*** Opening Data records ***

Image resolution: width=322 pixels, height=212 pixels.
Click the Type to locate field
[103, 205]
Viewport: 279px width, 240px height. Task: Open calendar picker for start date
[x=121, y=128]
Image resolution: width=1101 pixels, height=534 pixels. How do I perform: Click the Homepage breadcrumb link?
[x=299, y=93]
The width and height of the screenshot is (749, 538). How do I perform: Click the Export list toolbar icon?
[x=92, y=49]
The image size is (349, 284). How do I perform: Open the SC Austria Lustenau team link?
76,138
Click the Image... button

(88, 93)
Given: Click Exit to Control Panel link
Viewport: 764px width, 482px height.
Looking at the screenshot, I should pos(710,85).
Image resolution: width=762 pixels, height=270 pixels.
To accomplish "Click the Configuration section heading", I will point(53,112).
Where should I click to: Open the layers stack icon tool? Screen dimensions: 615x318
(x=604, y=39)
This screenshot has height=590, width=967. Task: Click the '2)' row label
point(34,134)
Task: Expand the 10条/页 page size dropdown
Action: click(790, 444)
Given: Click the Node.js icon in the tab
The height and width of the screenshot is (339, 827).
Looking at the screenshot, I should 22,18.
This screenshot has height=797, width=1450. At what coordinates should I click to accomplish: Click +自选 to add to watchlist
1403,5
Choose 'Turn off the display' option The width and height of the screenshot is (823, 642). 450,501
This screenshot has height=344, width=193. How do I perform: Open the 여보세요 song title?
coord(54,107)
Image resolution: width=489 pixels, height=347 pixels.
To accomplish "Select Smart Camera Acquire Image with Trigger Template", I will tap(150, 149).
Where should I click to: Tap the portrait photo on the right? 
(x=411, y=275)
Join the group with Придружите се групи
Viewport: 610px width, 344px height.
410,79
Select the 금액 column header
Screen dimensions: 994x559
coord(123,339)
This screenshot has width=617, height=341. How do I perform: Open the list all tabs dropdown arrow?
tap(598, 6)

*** Closing Data records ***

Exercise requirements | Up to and including the line that contains "Given: Click Exit to Control Panel link", output the records above exactly, beginning with their first line.

Solution to this exercise |
Image resolution: width=322 pixels, height=212 pixels.
Click the Type to locate field
[103, 205]
Viewport: 279px width, 240px height. Task: Open calendar picker for start date
[x=121, y=128]
Image resolution: width=1101 pixels, height=534 pixels. How do I perform: Click the Homepage breadcrumb link?
[x=299, y=93]
The width and height of the screenshot is (749, 538). How do I perform: Click the Export list toolbar icon?
[x=92, y=49]
The image size is (349, 284). How do I perform: Open the SC Austria Lustenau team link?
76,138
Click the Image... button

(88, 93)
Given: Click Exit to Control Panel link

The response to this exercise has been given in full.